Conclusions: The mature domain of our TbCat*CA074 structure contains unique features for a cathepsin B-like enzyme including an elongated N-terminus extending 16 residues past the predicted maturation cleavage site. N-terminal Edman sequencing reveals an even longer extension than is observed amongst the ordered portions of the crystal structure. The TbCat*CA074 structure confirms that the occluding loop, which is an essential part of the substrate-binding site, creates a larger prime side pocket in the active site cleft than is found in mammalian cathepsin B-small molecule structures. Our data further highlight enhanced flexibility in the occluding loop main chain and structural deviations from mammalian cathepsin B enzymes that may affect activity and inhibitor design. Comparisons with the rhodesain*K11002 structure highlight key differences that may impact the design of cysteine protease inhibitors as anti-trypanosomal drugs.

Figure 1. Structures of rhodesain and TbCatB.

Stereo pairs of (A) rhodesain and (B) TbCatB. The figure is annotated with the secondary structure and the L and R domains are colored green and grey respectively. The occluding loop and N-terminal extension in TbCatB are colored red.

Figure 2. Inhibitor binding in TbCatB and rhodesain.

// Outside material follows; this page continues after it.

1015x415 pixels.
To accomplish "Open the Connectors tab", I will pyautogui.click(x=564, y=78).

Surface (left) and ball and stick (right) active site representations of (A) the rhodesain•K11002 complex and (B) the TbCatB•CA074 complex. Inhibitor molecules are colored grey and the unbiased mFo-DFc electron density for each is colored violet. Hydrophobic interactions with neutral/non-polar residues are mapped on the surface and colored purple.

Figure 3. The substrate binding sites of TbCatB and mammalian CatBs.

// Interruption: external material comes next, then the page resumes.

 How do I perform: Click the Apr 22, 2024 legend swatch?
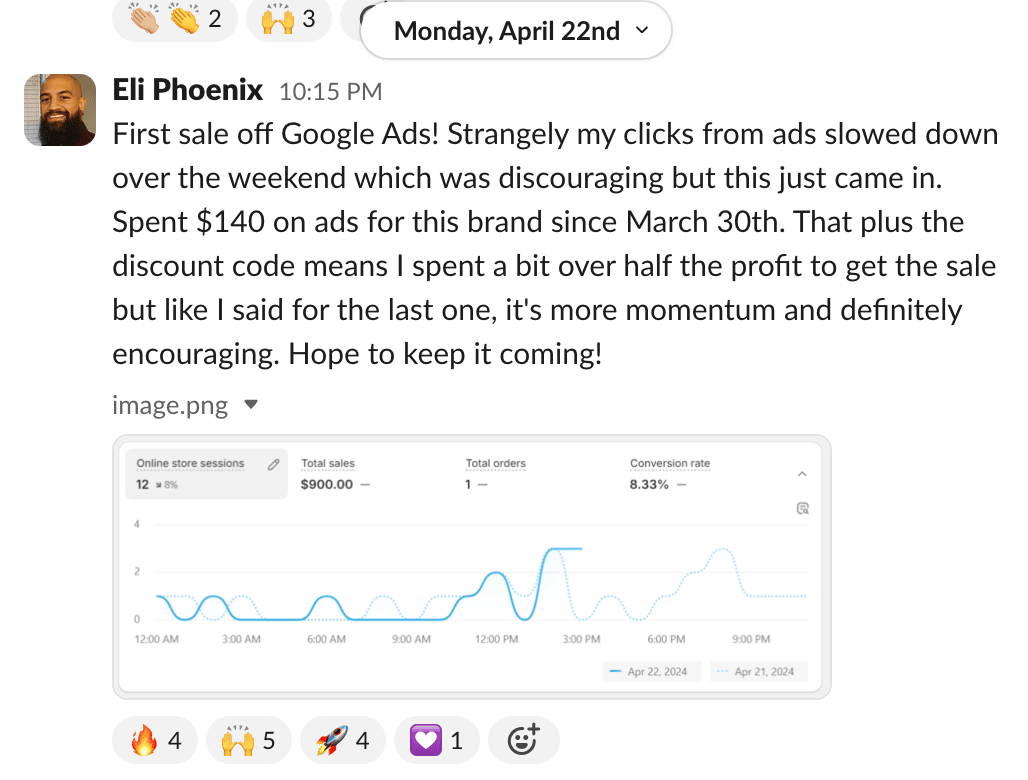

Surface and ribbon/ball and stick representations comparing the substrate binding sites of these two cysteine proteases. TbCatB (green), has a deep and spacious S2 pocket, with Gly328 at the bottom. Human CatB, a representative member of the mammalian homologs (1GMY - CA030 complex, yellow), has the larger Glu245 at this position and the pocket is shallower. In Human CatB•small molecule complexes, the occluding loop points into the substrate binding site. Conversely, the TbCatB occluding loop is pulled out of the active site. CA074 from the TbCatB crystal structure is shown in grey to orient the reader.

Figure 4. An acidic functionality around the S2 subsite of TbCatB.

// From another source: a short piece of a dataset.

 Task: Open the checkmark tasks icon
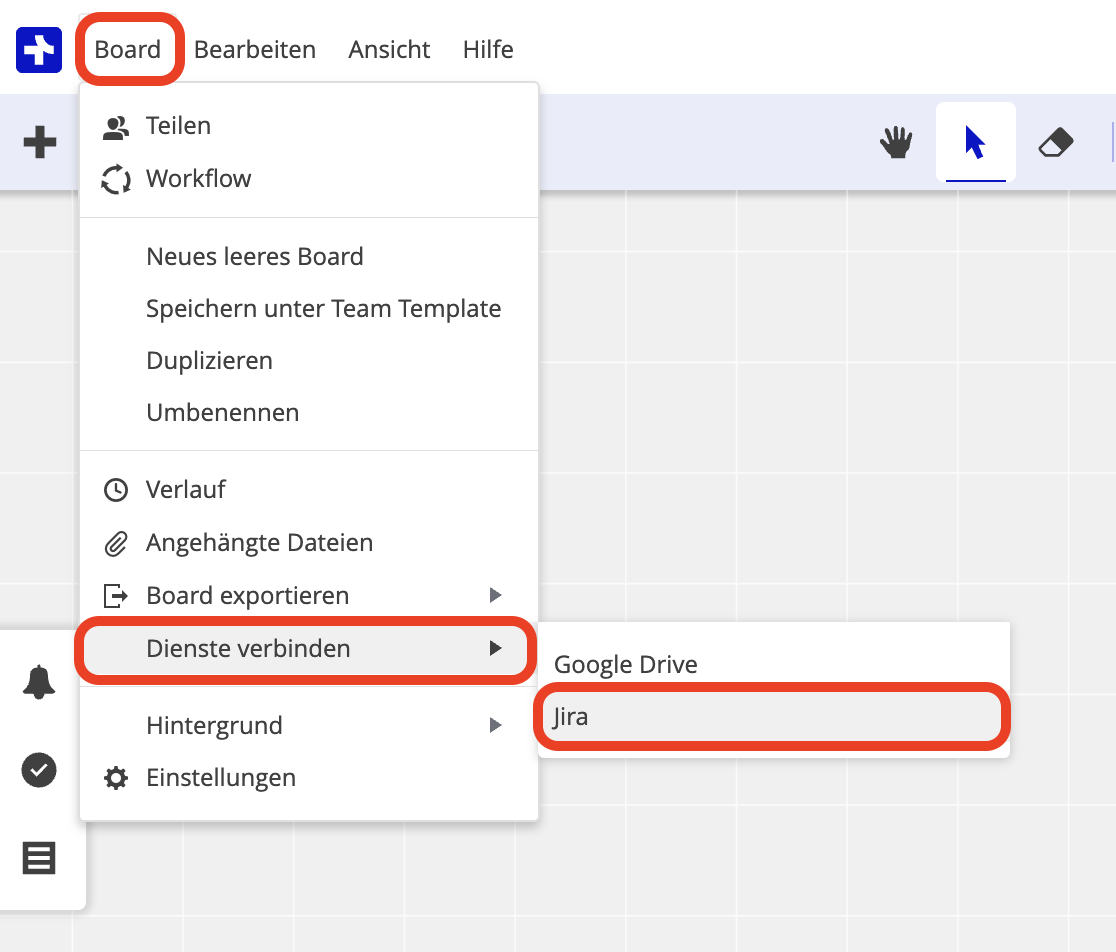pos(40,770)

Ribbon/ball and stick illustrating an acidic functionality in the S2 subsite of TbCatB. CA074 is colored in grey and a bound molecule of glycerol (from the crystal cryosolution) is colored in yellow.

Figure 5. The S2 subsites of TbCatB and rhodesain.

Superimposition of TbCatB•CA074 and rhodesain•K11002 reveals differences in the S2 subsites of the two enzymes. Rhodesain is colored yellow, TbCatB monomer A is blue and TbCatB monomer B (5A only) is pink. K11002 is included in grey to orient the reader w.r.t the active site. (A) The rhodesain pocket is partially restricted in comparison with TbCatB due to a Asp>Leu substitution (B) Ala208 at the bottom of the S2 subsite in rhodesain (Gly328 in TbCatB) makes the pocket shallower (C) The S2 subsite in TbCatB is further opened due to the conformation of the loop between strands β2 and β3. Glycine residues in the loop are colored purple.

Figure 6. Interactions stabilizing the occluding loop in cathepsin B-like enzymes.

Ribbon/ball and stick representations illustrating, important interactions that stabilize the occluding loop (pale cyan) of (A) Human cathepsin B (1GMY) and (B) TbCatB.